Labour's new Electoral College is required to tally the votes cast by the parliamentary caucus, ordinary members and trade union affiliates and re-calculate the results so the votes of the caucus account for 40 per cent of the total, ordinary members 40 per cent, and affiliates 20 per cent. It is unclear if the contest will be decided on a simple plurality of the votes cast, or according to some form of preferential voting system.
If it's the former, the margin separating Shearer and Cunliffe is likely to be very narrow. But if some form of preferential system is employed, neither Shearer nor Cunliffe is assured of victory. Supporters of the principal contenders are most unlikely to put their candidate's rival anywhere but last on their list of preferences. Shearer and Cunliffe could thus face early elimination, leaving the field to Robertson and Little. The smart money in that fight would be on Robertson.
Demanding the leadership question be decided by the Electoral College in February is, therefore, the worst possible move Cunliffe's supporters could make. Because even if he emerged victorious from the calculations of the Electoral College, Mr Cunliffe's problems would be far from over.

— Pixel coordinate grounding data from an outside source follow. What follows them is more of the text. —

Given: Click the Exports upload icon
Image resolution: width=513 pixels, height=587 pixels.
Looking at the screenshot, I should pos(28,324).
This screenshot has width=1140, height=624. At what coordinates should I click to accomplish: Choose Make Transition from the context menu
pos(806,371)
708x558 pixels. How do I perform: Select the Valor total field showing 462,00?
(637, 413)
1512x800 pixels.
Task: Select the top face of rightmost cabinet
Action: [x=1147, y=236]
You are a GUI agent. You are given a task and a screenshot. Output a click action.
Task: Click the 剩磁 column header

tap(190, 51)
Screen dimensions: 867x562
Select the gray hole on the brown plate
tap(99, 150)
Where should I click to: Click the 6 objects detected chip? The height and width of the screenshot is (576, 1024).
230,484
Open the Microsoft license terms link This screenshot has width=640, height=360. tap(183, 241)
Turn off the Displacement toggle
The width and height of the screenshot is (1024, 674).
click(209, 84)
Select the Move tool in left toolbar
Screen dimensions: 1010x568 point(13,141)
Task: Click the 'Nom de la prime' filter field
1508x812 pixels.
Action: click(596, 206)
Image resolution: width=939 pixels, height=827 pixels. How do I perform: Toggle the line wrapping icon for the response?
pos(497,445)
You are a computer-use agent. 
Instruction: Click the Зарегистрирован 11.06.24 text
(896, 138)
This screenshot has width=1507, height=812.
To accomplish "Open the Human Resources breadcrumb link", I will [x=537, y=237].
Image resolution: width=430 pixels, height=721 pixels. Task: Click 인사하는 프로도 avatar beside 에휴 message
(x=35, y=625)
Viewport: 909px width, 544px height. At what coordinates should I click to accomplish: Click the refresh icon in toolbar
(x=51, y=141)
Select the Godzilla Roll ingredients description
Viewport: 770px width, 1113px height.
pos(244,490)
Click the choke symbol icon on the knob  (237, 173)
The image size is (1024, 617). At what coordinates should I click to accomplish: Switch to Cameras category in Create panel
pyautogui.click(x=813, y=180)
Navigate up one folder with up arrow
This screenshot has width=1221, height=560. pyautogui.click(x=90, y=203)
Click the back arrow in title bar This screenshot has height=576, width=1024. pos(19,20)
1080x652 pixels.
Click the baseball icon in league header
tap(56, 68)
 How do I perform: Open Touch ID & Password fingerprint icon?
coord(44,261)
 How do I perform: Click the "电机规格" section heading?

His greatest challenge would lie in persuading those colleagues who have repeatedly demonstrated a quite irrational animosity towards the New Lynn MP's leadership ambitions to swing in behind the Electoral College's choice. If their past actions are any guide, the "Anybody But Cunliffe" faction would immediately set about undermining Cunliffe's position. Secret caucus debates would be repeated verbatim to favoured members of the parliamentary press gallery and senior Labour MPs would not shrink from vicious public criticism of their leader's favoured policies.
Such a public display of political disunity would quickly reduce Labour to a laughing-stock. Subjected to unrelenting media criticism and with its poll numbers collapsing, the Cunliffe- led Opposition would be judged to have very little to offer the electorate.
Therefore, Labour's leadership, secured too early, is much more likely to destroy, rather than enhance, Cunliffe's chances of becoming prime minister. The gift they are most anxious to bestow is, paradoxically, the gift Cunliffe's followers should, for the time being at least, withhold.
Shearer should think very carefully before confirming "Eddie's" rumour. It was, after all, the same pseudonymous writer who kicked off the discussion about Shearer's leadership deficiencies immediately before last year's conference. That discussion, which suddenly - and without justification - morphed into the media-driven accusation that Cunliffe was mounting a leadership challenge led to his relegation to the back benches.
Now "Eddie" is at it again. Were Shearer to allow himself to be goaded into an early vote in the Electoral College it is possible - indeed it is quite likely - both he and his most serious rival, Mr Cunliffe, could find themselves manoeuvred out of contention.
I have learnt that at about the same time "Eddie" was mounting his first assault against Shearer, a representative of at least one of the trade union affiliates was sounding-out fellow unionists' opinions of a Robertson candidacy. (It is important to note here that Robertson emphatically denies any involvement in, or knowledge of, such soundings). It would, however, be cruelly ironic if Shearer and Cunliffe were to beat each other to death - for Robertson.